GIVEN TEXT>
In a recent study published in the journal Nature, a team led by researchers at the U.S. Department of Energy (DOE) Joint Genome Institute (JGI), a DOE Office of Science User Facility located at Lawrence Berkeley National Laboratory, uncovered a broad diversity of large and giant viruses that belong to the nucleocytoplasmic large DNA viruses (NCLDV) supergroup. The expansion of these viruses offered insights into how they might interact with their hosts, and how those interactions may in turn impact the host communities and their roles in carbon and other nutrient cycles.
“This is the first study to take a more global look at giant viruses by capturing genomes of uncultivated giant viruses from environmental sequences across the globe, then using these sequences to make inferences about the biogeographic distribution of these viruses in the various ecosystems, their diversity, their predicted metabolic features and putative hosts,” noted study senior author Tanja Woyke, head of JGI’s Microbial Program.
The team mined more than 8,500 publicly available metagenome datasets generated from sampling sites around the world, including data from several DOE-mission relevant proposals through JGI’s Community Science Program. Proposals from researchers at Concordia University (Canada), University of Michigan, University of Wisconsin-Madison and the Georgia Institute of Technology focused on microbial communities from freshwater ecosystems, including, respectively, the northern Lakes of Canada, the Laurentian Great Lakes, Lake Mendota and Lake Lanier were of particular interest.

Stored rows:

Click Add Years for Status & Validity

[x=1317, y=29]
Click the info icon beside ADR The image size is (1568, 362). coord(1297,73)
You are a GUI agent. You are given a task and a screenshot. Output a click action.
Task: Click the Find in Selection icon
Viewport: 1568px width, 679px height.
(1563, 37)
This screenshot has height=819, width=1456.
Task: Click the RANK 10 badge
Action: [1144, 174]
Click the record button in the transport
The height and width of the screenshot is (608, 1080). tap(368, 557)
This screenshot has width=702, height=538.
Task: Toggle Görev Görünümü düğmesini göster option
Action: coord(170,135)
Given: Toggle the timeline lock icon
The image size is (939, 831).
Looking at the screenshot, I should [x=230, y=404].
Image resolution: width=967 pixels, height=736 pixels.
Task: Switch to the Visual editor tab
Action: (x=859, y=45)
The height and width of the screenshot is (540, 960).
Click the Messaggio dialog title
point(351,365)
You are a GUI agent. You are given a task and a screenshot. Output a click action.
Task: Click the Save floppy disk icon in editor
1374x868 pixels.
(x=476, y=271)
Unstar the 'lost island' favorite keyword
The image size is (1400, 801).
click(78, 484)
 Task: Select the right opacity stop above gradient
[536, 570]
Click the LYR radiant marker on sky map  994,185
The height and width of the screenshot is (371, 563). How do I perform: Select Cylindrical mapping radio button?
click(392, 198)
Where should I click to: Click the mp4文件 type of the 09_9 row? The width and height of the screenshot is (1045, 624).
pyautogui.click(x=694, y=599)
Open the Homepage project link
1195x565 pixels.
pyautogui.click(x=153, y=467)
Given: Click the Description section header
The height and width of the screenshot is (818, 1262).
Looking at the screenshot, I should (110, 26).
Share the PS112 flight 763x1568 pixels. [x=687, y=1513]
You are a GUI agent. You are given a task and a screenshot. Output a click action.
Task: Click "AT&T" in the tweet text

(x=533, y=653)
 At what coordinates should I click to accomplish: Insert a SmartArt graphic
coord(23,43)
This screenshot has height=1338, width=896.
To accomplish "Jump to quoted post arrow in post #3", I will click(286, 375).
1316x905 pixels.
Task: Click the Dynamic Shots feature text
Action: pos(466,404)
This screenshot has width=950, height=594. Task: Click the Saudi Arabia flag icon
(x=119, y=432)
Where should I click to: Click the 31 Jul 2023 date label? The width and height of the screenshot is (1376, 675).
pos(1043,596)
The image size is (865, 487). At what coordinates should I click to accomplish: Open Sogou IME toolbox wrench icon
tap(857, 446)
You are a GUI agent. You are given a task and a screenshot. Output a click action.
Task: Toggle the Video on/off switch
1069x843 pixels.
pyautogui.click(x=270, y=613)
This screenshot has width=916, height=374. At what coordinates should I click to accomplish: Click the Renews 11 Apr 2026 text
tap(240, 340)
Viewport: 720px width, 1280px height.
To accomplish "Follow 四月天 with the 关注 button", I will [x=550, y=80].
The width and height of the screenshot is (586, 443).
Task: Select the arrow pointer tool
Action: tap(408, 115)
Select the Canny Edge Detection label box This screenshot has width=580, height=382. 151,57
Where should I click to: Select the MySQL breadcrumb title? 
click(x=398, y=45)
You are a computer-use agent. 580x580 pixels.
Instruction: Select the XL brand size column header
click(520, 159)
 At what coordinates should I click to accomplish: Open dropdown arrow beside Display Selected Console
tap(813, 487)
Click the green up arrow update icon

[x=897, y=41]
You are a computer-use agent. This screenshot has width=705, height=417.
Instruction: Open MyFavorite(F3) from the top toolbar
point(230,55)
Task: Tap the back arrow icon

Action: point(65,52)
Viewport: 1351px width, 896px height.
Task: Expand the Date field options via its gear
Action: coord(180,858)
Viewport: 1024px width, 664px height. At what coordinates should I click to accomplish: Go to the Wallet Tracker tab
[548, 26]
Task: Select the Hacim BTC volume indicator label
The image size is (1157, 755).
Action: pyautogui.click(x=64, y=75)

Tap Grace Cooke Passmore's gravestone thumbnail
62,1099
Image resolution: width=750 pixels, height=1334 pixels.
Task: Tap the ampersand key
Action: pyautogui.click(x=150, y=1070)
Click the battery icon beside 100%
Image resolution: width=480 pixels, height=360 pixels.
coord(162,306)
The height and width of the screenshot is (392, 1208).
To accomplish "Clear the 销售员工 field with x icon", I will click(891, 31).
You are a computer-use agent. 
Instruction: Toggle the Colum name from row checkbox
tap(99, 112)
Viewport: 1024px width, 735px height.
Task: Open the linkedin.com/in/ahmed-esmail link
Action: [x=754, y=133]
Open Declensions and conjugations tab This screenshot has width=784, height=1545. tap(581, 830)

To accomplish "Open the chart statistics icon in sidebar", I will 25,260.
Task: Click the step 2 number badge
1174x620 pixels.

PROBLEM DETAILS> Continue the giant virus study text past its final sentence, before the rows.

OUTPUT OF THE TASK>
Much of what is known about the NCLDV group has come from viruses that have been co-cultivated with amoeba or with their hosts, though metagenomics is now making it possible to seek out and characterize uncultivated viruses. For instance, a 2018 study from a JGI-led team uncovered giant viruses in the soil for the first time. The current study applied a multi-step approach to mine, bin and then filter the data for the major capsid protein (MCP) to identify NCLDV viruses. JGI researchers previously applied this approach to uncover a novel group of giant viruses dubbed “Klosneuviruses.”
Previously known members of the viral lineages in the NCLDV group infect mainly protists and algae, and some of them have genomes in the megabase range. The study’s lead and co-corresponding author Frederik Schulz, a research scientist in Woyke’s group, used the MCP as a barcode to sift out virus fragments, reconstructing 2,074 genomes of large and giant viruses. More than 50,000 copies of the MCP were identified in the metagenomic data, two-thirds of which could be assigned to viral lineages, and predominantly in samples from marine (55%) and freshwater (40%) environments. As a result, the giant virus protein space grew from 123,000 to over 900,000 proteins, and virus diversity in this group expanded 10-fold from just 205 genomes, redefining the phylogenetic tree of giant viruses.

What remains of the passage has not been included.